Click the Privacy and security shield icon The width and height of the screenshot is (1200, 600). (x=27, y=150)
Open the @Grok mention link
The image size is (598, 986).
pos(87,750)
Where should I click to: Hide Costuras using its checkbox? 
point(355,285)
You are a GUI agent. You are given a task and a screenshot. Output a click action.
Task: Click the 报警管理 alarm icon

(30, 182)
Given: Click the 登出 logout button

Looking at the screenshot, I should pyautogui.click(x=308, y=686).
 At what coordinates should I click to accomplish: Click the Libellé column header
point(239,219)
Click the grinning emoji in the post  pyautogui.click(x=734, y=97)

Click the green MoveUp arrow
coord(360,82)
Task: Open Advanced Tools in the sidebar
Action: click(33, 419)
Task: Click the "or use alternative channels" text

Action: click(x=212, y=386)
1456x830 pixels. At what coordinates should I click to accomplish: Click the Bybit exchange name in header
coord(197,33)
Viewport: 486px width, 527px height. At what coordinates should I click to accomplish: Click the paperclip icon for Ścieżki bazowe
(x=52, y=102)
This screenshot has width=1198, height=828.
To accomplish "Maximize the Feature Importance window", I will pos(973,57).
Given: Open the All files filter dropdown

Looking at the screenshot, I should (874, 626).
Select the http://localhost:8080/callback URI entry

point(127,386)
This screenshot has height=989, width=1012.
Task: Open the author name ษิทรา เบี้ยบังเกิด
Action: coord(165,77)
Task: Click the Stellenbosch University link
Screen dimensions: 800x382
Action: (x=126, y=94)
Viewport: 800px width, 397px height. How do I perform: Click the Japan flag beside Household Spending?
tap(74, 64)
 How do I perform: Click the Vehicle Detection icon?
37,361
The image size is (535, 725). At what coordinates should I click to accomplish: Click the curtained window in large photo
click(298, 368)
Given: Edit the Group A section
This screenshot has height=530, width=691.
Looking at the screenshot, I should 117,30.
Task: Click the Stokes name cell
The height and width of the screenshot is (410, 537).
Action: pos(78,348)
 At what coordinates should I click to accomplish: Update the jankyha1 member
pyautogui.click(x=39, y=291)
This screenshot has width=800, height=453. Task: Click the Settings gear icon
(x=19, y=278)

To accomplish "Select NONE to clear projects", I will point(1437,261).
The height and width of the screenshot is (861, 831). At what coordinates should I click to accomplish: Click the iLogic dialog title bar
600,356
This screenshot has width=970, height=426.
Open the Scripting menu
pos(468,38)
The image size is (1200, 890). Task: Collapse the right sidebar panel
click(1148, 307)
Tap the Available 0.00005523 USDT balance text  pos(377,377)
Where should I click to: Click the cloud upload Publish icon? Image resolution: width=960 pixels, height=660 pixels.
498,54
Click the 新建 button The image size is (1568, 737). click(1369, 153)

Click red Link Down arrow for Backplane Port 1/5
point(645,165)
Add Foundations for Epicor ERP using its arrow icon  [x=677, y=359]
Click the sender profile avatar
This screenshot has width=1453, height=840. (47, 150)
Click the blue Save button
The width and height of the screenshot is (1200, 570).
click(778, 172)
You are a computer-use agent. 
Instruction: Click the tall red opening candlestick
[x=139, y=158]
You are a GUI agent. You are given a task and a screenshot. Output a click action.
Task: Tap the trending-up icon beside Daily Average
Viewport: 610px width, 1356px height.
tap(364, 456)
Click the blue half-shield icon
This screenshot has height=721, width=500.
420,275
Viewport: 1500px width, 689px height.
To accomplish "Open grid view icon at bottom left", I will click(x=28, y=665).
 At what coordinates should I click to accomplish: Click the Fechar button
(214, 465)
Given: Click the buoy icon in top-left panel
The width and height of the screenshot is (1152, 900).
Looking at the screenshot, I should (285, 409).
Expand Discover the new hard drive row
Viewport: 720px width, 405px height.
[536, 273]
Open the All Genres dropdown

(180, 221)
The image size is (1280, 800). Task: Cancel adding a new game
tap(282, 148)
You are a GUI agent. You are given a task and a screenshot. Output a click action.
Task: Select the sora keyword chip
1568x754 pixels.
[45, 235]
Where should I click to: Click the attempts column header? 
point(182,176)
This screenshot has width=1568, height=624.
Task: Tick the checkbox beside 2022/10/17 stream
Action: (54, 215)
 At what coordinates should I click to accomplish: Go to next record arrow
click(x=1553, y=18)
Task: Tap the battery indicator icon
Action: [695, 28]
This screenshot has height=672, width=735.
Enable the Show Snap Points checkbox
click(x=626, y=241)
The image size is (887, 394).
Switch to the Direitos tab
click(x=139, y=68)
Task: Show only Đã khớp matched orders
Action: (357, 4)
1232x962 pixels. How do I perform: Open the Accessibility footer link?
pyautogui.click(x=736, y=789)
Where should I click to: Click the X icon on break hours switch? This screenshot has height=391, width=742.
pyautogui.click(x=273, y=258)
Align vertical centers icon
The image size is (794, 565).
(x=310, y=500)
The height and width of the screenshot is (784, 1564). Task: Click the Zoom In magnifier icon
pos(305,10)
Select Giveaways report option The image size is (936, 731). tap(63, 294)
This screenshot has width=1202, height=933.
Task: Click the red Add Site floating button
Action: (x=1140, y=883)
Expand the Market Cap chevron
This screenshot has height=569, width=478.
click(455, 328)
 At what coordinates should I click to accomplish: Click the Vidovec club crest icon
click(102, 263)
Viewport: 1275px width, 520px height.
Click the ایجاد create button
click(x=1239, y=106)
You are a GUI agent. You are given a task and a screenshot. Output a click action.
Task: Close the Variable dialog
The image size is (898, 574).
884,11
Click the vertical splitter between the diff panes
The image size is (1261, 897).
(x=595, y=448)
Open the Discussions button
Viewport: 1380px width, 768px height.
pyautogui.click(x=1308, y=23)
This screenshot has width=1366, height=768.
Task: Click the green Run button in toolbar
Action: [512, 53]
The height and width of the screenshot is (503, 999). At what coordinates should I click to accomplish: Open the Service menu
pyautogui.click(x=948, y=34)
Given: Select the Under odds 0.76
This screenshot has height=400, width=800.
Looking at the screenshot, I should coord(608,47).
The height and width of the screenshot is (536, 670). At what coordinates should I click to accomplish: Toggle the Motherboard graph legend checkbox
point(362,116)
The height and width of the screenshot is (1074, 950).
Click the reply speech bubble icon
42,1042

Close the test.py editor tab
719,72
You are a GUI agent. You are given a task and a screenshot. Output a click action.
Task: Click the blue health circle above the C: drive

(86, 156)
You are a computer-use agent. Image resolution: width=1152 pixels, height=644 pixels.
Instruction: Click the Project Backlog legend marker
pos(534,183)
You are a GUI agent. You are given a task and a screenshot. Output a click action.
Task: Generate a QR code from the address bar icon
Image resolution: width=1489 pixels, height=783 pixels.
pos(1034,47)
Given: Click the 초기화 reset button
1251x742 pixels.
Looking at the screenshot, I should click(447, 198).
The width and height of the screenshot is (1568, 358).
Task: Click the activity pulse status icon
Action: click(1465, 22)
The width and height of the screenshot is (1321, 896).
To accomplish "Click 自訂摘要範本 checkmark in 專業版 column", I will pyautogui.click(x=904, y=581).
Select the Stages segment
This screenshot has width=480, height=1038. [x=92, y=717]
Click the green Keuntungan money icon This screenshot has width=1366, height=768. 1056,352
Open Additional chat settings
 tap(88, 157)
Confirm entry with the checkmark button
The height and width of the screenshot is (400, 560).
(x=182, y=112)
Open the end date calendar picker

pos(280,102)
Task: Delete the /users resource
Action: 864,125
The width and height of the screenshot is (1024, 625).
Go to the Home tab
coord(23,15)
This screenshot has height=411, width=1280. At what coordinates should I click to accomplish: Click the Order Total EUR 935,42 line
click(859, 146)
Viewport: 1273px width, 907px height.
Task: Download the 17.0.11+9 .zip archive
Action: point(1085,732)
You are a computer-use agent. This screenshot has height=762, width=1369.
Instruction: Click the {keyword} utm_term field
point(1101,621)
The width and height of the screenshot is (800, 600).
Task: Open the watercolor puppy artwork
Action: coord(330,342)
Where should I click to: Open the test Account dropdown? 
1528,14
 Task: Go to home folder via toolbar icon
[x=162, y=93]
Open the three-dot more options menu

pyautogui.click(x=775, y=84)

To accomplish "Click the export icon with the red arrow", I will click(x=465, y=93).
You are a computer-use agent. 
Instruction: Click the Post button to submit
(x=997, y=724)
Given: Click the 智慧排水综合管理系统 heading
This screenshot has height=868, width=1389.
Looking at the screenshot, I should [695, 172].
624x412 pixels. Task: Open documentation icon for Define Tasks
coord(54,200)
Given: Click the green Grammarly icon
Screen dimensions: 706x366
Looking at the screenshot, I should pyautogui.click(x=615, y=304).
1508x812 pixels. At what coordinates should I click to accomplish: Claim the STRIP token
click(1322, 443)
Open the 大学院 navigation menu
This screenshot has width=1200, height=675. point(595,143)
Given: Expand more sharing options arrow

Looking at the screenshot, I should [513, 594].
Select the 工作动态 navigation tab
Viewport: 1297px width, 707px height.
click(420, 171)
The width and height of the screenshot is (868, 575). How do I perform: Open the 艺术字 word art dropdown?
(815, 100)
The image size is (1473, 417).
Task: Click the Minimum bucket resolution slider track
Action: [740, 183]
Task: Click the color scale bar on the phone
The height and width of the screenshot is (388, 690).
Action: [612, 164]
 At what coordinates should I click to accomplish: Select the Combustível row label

» Work instructions
Each line of the listing above that contains the word "computer" is to be copied.

» Written answer
You are a computer-use agent. 
You are a computer-use agent. Image resolution: width=1152 pixels, height=644 pixels.
You are a computer-use agent. This screenshot has height=762, width=1369.
You are a computer-use agent. 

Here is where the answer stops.